Dr. Sette said significant advances in bioinformatics and genomic sequencing over the last 10 years will enable the La Jolla Institute team to seek more comprehensive epitope identification than ever before. "The genomes of microbes of very large sizes are now available," he said, referring to biomedical advances that have allowed the entire molecular blueprint of many viruses and microbes to be mapped. In addition, bioinformatic prediction, which uses computer modeling and algorithms for disease research, has been greatly refined, he said.

"It is now technologically possible to tackle some of the biggest pathogens, such as malaria and TB (tuberculosis), with a truly unbiased screen that could reveal many exciting new vaccine and diagnostic candidates," said Dr. Sette, who is principal investigator on the tuberculosis and dengue virus contracts and co-investigator on the malaria contract.

Shane Crotty, Ph.D., co-investigator on the tuberculosis contract, described epitopes as what the immune system "sees" on an infected cell and which causes it to attack and eliminate the cell. "By understanding which epitopes cause an immune attack, scientists can conceivably use those epitopes to develop a vaccine to ward off illness - in this case to tuberculosis." Researchers from UC San Diego and FIOCRUZ, a health institute in Brazil, will also collaborate on the tuberculosis study, providing clinical samples from a diverse patient group reflecting the diversity of tuberculosis exposures and of patient ethnic backgrounds worldwide. "Using samples from a diverse patient population will enable us to ensure that the immune responses we're measuring will be universally protective," said Dr. Sette.

Joel Ernst, M.D., director of Infectious Diseases at New York University and a leader in the field of tuberculosis immunology, said the La Jolla Institute study may lead to an improved approach to tuberculosis vaccine development. "The scientific community's knowledge of T cell epitopes in TB is currently very limited," he said, noting that scientists are aware of a number of tuberculosis epitopes, but know little about those that have been identified.

"We're gradually coming to understand the complexity of the immune response in TB, and as we appreciate that complexity, we have to know what the targets of T cells are at various stages of infection and in people who have different outcomes," he said, adding that the La Jolla Institute study will be valuable in illuminating how tuberculosis epitopes trigger the immune system's T cells to launch an attack in a broad cross-section of patients.

According to the World Health Organization, about 1.6 million people die from tuberculosis each year and another nearly one million deaths are caused by malaria.
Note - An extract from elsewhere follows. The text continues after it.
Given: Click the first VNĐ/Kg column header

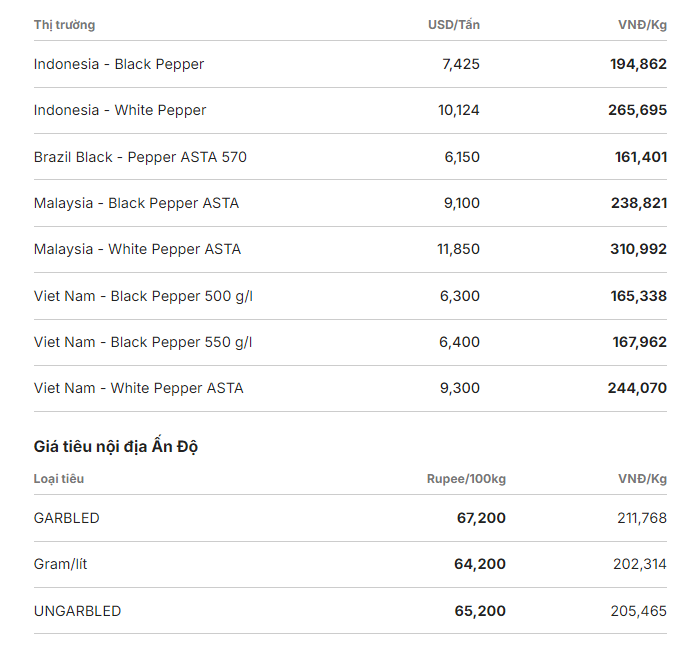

In both diseases, people living in the poorest countries are the most vulnerable, with the majority of deaths occurring in the developing world. Currently, no vaccine exists for malaria. The World Health Organizations states that about 3.3 billion people - half of the world's population - are at risk for malaria. For tuberculosis, the only vaccine available, BCG, has varying degrees of efficacy. These factors, coupled with the emergence of multi-drug-resistant strains for both tuberculosis and malaria, have made the search for new, more effective counter-measures a major public health concern.

For the malaria component, Dr. Sette and his research team will work with Denise Doolan, principal investigator on the malaria contract, and her team at the Queensland Institute of Medical Research in Australia, who are collecting blood samples from people exposed to the disease in Papua New Guinea, in collaboration with colleagues at the Papua New Guinea Institute for Medical Research.